Cinderella is a classic picture book with all the elements characteristic for Walter Crane. We can easily find the influence of Art and Crafts movement with typical simple romantic and medieval details, and japanese color-prints with effective usage of small amount of colors and bold contrasts, in this case clearly visible with dramatic black backgrounds.
The text itself was adapted by Walter Crane (it's written in verse!) who took care of complete design of the book, from the creation of font to construction of each page.
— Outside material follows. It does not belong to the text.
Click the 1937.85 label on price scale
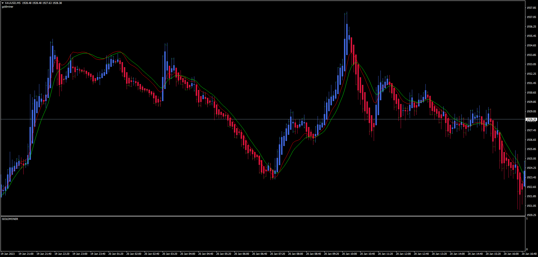 coord(531,8)
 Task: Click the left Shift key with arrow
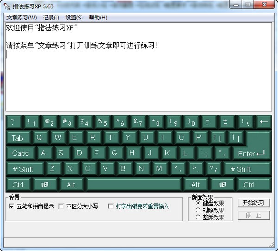[x=25, y=169]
Such picture books set standard for a picture book as a specific media with own laws which helped to establish this branch of book publication as legitimate and profitable source of income for numerous publishers.
Crane didn't stray too far from the already popular version of Cinderella, signed by Charles Perrault. This means the help of a fairy (no tree), glass slippers (not golden ones), and a pretty happy ending for everybody (without pecking the eyes of her wicked step sisters, for instance).
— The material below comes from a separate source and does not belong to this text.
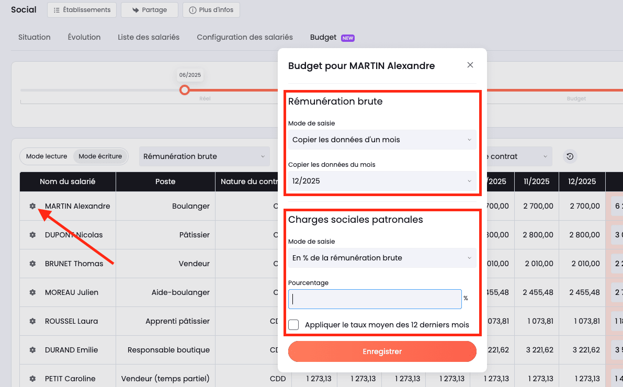The image size is (623, 387).
Task: Open the Budget tab
Action: [x=323, y=37]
As you can read, the conflict is reduced. Her step-sisters can go, Cinderella can't. There is no impossible task of separating the grains or animal helpers. Crane wasn't actually very fond of birds, one of signatures of Brothers Grimm, his rewriting is simple, straight to the point, always focused on the ultimate goal - to create the exact number of scenes, needed for a picture book.
These are facing pages in the book making a single, larger image, giving the artist an opportunity of changing a perspective from portrait to landscape and showing many more details as can be seen in a single page.
This is a stand-alone version of Cinderella, published by George Routledge & Sons in 1873. It was republished numerous times. In 1893, for instance it became a part of series Walter Crane's Picture Books, Volume III, where it was presented as the first of the three stories (Puss in Boots and Valentine & Orson being other ones) at John Lane, London & New York, with Edmund Evans as a printer and engraver again. We can see a cover and inside title page below.
The same material was used again in Walter Crane Picture Books, Volume I, in 1900, by the same publisher, this time as the last one in a set of seven stories (The absurd ABC , The three bears, Mother Hubbard, King Luckeboy's party, The fairy ship , This little pig went to market, Cinderella) which were actually were not all stories and didn't fir together. The aim of the publishers (always in connection with Edmund Evans) was obvious - to squeeze as much money from the existing material as possible.
Such exploitation of artistic work was obviously one of the major reasons why Mr. Crane stopped working for Evans, despite the fact both together probably made the biggest impact on the development of picture books in history.